It only took moments for a boy to find his way into a US zoo’s gorilla enclosure on the weekend, sparking an incident which led to the killing of the endangered animal, according to a witness.
Kimberley Perkins-O’Conor told CNN she was at the Cincinnati Zoo’s gorilla enclosure when the incident began and heard the three-year-old boy joking with his mother about going into the enclosure’s moat.
She said the boy got in while the mother was briefly distracted by other children who were with her.
“All of a sudden you heard a splash and an older gentleman started yelling ‘there’s a child in there, there’s a child’ and everyone started screaming,” she said.
“The larger gorilla was attracted to the screaming and he just came barrelling to the edge of the moat and then realised what’s going on.”
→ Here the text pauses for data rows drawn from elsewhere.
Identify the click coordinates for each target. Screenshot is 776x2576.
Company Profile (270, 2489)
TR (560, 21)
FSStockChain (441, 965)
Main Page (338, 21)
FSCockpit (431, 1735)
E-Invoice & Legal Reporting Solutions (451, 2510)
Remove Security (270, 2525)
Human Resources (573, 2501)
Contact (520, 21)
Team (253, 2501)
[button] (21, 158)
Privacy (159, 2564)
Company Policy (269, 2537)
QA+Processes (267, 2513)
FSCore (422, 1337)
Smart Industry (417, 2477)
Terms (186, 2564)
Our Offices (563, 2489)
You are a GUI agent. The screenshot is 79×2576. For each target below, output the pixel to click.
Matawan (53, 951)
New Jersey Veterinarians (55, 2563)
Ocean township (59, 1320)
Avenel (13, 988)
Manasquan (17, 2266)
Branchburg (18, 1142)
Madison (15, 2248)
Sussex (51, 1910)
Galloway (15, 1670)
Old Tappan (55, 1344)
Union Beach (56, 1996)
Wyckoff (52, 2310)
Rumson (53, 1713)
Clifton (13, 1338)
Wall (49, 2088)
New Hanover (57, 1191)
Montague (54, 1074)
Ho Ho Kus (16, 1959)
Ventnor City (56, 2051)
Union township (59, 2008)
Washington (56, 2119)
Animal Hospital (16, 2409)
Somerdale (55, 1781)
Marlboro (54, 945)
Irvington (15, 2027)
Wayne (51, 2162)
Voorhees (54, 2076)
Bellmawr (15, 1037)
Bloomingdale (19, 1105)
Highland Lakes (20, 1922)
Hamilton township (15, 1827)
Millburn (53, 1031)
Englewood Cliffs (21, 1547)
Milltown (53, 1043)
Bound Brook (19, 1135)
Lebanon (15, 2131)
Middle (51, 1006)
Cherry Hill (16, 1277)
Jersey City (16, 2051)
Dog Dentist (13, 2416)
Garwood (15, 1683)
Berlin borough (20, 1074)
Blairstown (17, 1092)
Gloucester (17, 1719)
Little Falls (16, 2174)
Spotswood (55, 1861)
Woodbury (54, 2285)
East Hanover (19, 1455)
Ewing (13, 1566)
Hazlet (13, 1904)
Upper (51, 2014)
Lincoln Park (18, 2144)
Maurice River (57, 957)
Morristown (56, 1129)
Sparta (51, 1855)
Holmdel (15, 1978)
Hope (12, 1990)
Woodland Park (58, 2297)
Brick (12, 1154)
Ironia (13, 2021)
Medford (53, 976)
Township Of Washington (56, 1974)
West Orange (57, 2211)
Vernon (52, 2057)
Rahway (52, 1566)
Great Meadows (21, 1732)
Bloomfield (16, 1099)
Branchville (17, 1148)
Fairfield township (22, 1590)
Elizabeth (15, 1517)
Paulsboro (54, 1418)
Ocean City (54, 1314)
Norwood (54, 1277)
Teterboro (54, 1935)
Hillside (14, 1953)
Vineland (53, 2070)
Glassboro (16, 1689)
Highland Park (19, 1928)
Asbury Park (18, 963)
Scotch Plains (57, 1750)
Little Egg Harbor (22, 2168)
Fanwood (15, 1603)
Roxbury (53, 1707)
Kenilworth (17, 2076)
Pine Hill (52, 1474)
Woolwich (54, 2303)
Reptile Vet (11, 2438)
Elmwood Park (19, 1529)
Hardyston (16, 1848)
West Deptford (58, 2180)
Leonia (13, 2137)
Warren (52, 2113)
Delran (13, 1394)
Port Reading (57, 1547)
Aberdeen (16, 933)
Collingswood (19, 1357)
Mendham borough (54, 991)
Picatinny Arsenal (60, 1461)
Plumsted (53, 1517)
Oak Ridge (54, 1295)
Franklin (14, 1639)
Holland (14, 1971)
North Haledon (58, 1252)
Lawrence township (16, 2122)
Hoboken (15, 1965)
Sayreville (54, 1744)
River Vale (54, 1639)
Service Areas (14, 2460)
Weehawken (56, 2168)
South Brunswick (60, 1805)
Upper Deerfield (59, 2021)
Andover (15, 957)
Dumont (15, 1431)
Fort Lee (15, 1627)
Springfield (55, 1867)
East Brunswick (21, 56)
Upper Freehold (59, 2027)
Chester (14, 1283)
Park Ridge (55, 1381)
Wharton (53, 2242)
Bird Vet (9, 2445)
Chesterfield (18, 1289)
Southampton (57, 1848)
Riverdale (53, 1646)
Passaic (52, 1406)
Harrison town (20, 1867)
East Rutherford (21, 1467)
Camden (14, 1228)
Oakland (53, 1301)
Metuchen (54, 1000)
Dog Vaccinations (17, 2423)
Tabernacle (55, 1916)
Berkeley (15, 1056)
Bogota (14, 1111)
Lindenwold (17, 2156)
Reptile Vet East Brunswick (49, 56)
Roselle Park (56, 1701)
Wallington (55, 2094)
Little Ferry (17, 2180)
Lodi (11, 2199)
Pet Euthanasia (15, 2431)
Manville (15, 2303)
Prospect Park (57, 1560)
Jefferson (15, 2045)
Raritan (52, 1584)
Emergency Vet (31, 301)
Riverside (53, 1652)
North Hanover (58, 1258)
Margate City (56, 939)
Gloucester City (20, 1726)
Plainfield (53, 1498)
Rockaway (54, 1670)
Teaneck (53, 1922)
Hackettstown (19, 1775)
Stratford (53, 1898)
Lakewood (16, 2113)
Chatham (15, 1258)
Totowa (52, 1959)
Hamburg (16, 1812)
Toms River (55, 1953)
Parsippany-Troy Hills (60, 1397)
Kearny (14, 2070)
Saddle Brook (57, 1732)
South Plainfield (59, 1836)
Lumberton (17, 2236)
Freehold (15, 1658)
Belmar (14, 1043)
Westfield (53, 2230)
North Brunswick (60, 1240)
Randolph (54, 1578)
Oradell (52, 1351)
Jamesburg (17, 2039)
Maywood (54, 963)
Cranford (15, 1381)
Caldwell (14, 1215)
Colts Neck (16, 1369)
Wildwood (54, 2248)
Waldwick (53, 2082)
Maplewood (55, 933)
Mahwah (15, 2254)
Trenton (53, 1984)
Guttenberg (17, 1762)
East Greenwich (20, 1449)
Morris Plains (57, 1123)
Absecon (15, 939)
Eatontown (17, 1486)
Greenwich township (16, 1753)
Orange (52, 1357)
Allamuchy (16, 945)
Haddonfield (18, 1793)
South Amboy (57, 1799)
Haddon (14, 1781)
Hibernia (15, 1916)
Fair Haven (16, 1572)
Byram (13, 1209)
She said the gorilla, a 200 kilogram animal named Harambe, did not initially act aggressively towards the boy and instead appeared to be “helping him”.
“He dragged the child a little further down into the moat and he … almost looked like he was helping him, pulled his pants up, stood him up, and then all of the sudden everybody started screaming again, and he pulled him completely out,” she said.
Ms Perkins-O’Conor told CNN the screams of those watching on seemed to agitate the animal.
“I saw him again later, once he was on top of the habitat, dragging the boy, pulling him underneath him. It was not a good scene,” she said.